- EXERCISE DETAILS
Return the records below exactly, leaving nothing out.

= = = = =

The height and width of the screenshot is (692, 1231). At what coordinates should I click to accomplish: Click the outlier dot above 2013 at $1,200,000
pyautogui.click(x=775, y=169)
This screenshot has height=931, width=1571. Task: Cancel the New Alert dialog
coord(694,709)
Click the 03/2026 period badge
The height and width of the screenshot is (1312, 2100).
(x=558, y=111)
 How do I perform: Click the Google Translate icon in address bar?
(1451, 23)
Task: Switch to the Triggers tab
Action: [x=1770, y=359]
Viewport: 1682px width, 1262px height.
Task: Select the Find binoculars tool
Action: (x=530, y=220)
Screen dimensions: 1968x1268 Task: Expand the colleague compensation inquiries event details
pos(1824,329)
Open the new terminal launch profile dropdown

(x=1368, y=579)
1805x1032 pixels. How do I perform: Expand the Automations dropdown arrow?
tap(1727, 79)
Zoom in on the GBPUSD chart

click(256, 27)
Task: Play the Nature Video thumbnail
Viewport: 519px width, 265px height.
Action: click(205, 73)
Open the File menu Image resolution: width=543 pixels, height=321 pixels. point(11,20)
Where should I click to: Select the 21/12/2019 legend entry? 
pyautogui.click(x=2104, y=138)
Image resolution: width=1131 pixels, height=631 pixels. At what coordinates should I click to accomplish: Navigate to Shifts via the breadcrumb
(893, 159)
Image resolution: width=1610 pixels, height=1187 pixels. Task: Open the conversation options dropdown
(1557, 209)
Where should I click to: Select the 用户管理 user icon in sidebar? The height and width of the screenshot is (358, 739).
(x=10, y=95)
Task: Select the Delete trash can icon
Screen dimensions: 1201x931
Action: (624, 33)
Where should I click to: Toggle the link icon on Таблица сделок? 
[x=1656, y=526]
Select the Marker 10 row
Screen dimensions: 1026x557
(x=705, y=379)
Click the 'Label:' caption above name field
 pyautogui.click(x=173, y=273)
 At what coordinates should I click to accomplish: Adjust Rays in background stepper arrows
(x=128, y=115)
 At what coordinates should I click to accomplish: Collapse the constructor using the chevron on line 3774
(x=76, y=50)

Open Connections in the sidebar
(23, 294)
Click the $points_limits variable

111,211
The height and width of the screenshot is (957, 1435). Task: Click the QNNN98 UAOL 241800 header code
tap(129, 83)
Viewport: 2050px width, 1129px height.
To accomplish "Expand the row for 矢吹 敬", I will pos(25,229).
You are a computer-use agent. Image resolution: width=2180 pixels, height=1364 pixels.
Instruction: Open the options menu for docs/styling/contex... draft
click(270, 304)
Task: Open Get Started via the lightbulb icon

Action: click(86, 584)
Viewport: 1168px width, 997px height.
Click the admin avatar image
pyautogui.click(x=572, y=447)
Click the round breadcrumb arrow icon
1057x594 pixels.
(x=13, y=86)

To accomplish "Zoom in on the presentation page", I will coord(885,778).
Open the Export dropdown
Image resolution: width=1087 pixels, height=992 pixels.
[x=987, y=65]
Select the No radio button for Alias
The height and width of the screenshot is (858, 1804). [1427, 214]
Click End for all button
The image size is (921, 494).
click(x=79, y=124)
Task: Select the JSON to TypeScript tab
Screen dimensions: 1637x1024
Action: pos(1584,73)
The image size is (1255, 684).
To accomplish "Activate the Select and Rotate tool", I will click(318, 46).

= = = = =

- TASK SOLUTION
The height and width of the screenshot is (692, 1231). At what coordinates should I click to accomplish: Click the outlier dot above 2013 at $1,200,000
pyautogui.click(x=775, y=169)
This screenshot has height=931, width=1571. Task: Cancel the New Alert dialog
coord(694,709)
Click the 03/2026 period badge
The height and width of the screenshot is (1312, 2100).
(x=558, y=111)
 How do I perform: Click the Google Translate icon in address bar?
(1451, 23)
Task: Switch to the Triggers tab
Action: [x=1770, y=359]
Viewport: 1682px width, 1262px height.
Task: Select the Find binoculars tool
Action: (x=530, y=220)
Screen dimensions: 1968x1268 Task: Expand the colleague compensation inquiries event details
pos(1824,329)
Open the new terminal launch profile dropdown

(x=1368, y=579)
1805x1032 pixels. How do I perform: Expand the Automations dropdown arrow?
tap(1727, 79)
Zoom in on the GBPUSD chart

click(256, 27)
Task: Play the Nature Video thumbnail
Viewport: 519px width, 265px height.
Action: click(205, 73)
Open the File menu Image resolution: width=543 pixels, height=321 pixels. point(11,20)
Where should I click to: Select the 21/12/2019 legend entry? 
pyautogui.click(x=2104, y=138)
Image resolution: width=1131 pixels, height=631 pixels. At what coordinates should I click to accomplish: Navigate to Shifts via the breadcrumb
(893, 159)
Image resolution: width=1610 pixels, height=1187 pixels. Task: Open the conversation options dropdown
(1557, 209)
Where should I click to: Select the 用户管理 user icon in sidebar? The height and width of the screenshot is (358, 739).
(x=10, y=95)
Task: Select the Delete trash can icon
Screen dimensions: 1201x931
Action: (624, 33)
Where should I click to: Toggle the link icon on Таблица сделок? 
[x=1656, y=526]
Select the Marker 10 row
Screen dimensions: 1026x557
(x=705, y=379)
Click the 'Label:' caption above name field
 pyautogui.click(x=173, y=273)
 At what coordinates should I click to accomplish: Adjust Rays in background stepper arrows
(x=128, y=115)
 At what coordinates should I click to accomplish: Collapse the constructor using the chevron on line 3774
(x=76, y=50)

Open Connections in the sidebar
(23, 294)
Click the $points_limits variable

111,211
The height and width of the screenshot is (957, 1435). Task: Click the QNNN98 UAOL 241800 header code
tap(129, 83)
Viewport: 2050px width, 1129px height.
To accomplish "Expand the row for 矢吹 敬", I will pos(25,229).
You are a computer-use agent. Image resolution: width=2180 pixels, height=1364 pixels.
Instruction: Open the options menu for docs/styling/contex... draft
click(270, 304)
Task: Open Get Started via the lightbulb icon

Action: click(86, 584)
Viewport: 1168px width, 997px height.
Click the admin avatar image
pyautogui.click(x=572, y=447)
Click the round breadcrumb arrow icon
1057x594 pixels.
(x=13, y=86)

To accomplish "Zoom in on the presentation page", I will coord(885,778).
Open the Export dropdown
Image resolution: width=1087 pixels, height=992 pixels.
[x=987, y=65]
Select the No radio button for Alias
The height and width of the screenshot is (858, 1804). [1427, 214]
Click End for all button
The image size is (921, 494).
click(x=79, y=124)
Task: Select the JSON to TypeScript tab
Screen dimensions: 1637x1024
Action: pos(1584,73)
The image size is (1255, 684).
To accomplish "Activate the Select and Rotate tool", I will click(318, 46).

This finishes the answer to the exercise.